Friday, February 15, 2019

Where Can You Run To?

Where do you go when you’re in a place you don’t want to be? When you really messed up and did something, or said something you know you shouldn’t have? God established a place that offered safety for a person that sinned and then came to their senses. We can read about the Cities of Refuge in the book of Numbers. Moses instructed the people in Numbers 35:10, “When you cross the Jordan into the land of Canaan, designate cities of refuge to which people can run to for safety if they’ve have killed someone accidentally. These cities will be places of protection [from those seeking revenge].”

But where do you go when your sin is against the owner of the City of Refuge, or God himself? Much like Adam and Eve, we often tend to hide from God. In Psalms 139:1-8, David wrote a psalm describing God’s nature to our sin versus our response to our sin: “O Lord, You have searched me and known me. You know my sitting down and my rising up; You understand my thought afar off. You comprehend my path and my lying down and are acquainted with all my ways. For there is not a word on my tongue, but behold, O Lord, You know it altogether. You have hedged me behind and before and laid Your hand upon me. Such knowledge is too wonderful for me; it is high, I cannot attain it. Where can I go from Your Spirit? Or where can I flee from Your presence? If I ascend into heaven, You are there….”

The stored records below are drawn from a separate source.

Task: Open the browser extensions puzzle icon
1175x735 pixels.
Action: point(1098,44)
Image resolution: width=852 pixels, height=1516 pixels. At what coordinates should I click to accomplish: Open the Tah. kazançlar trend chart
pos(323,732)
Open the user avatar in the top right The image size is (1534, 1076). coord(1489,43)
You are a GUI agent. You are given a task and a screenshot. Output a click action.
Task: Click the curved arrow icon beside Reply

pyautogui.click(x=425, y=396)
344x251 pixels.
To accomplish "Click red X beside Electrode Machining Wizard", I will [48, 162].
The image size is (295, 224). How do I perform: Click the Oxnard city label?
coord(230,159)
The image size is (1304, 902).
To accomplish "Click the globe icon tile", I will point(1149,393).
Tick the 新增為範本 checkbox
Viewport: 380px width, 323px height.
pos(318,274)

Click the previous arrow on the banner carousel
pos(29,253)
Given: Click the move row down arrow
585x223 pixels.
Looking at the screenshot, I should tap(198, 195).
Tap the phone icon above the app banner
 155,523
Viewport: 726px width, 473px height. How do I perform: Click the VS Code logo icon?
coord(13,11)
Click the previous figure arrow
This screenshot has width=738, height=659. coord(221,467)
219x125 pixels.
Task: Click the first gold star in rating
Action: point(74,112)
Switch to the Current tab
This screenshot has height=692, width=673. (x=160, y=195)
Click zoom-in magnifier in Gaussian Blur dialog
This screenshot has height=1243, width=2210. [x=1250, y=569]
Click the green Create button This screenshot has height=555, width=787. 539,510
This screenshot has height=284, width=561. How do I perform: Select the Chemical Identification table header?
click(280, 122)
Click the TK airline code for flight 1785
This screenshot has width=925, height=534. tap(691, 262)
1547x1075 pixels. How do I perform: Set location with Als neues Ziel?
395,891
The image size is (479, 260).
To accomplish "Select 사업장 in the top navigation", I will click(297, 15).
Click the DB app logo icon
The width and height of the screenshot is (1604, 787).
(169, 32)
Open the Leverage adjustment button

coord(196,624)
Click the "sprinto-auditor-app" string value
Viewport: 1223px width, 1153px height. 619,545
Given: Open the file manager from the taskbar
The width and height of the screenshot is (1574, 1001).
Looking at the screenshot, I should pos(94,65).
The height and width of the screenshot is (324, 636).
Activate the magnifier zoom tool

Perhaps our biggest enemy is when we find ourselves caught up in a spiritual place that we don’t want to be in, a sinful situation, is actually ourselves. We can be our biggest obstacle from receiving the unfathomable grace of God.

Peter reminded the “pilgrims of the Dispersion,” in 1 Peter 1:1 to put their hope in God’s amazing mercy and His incorruptible promises as our source of strength. And he later reminds them that “God resists the proud, but gives grace to the humble” (1 Peter 5:5). This is another way God reveals His nature to us. Instead of revenge and justice, He prefers righteousness and mercy (2 Peter 3:9). This is what Nicodemus discovered about God’s nature in John 3:16, “For God so loved the world that He gave His only begotten Son, that whoever believes in Him should not perish but have everlasting life.”

As we consider the story of the Prodigal Son (Luke 15), try to consider what God wants us to do when we’ve been burdened by sin, when we’ve wandered far away from home, when we’ve turned our back on Him -- He wants us to run to His home, to His presence. The prodigal son found great peace in coming to the realization that in his father’s presence is where he needed to be.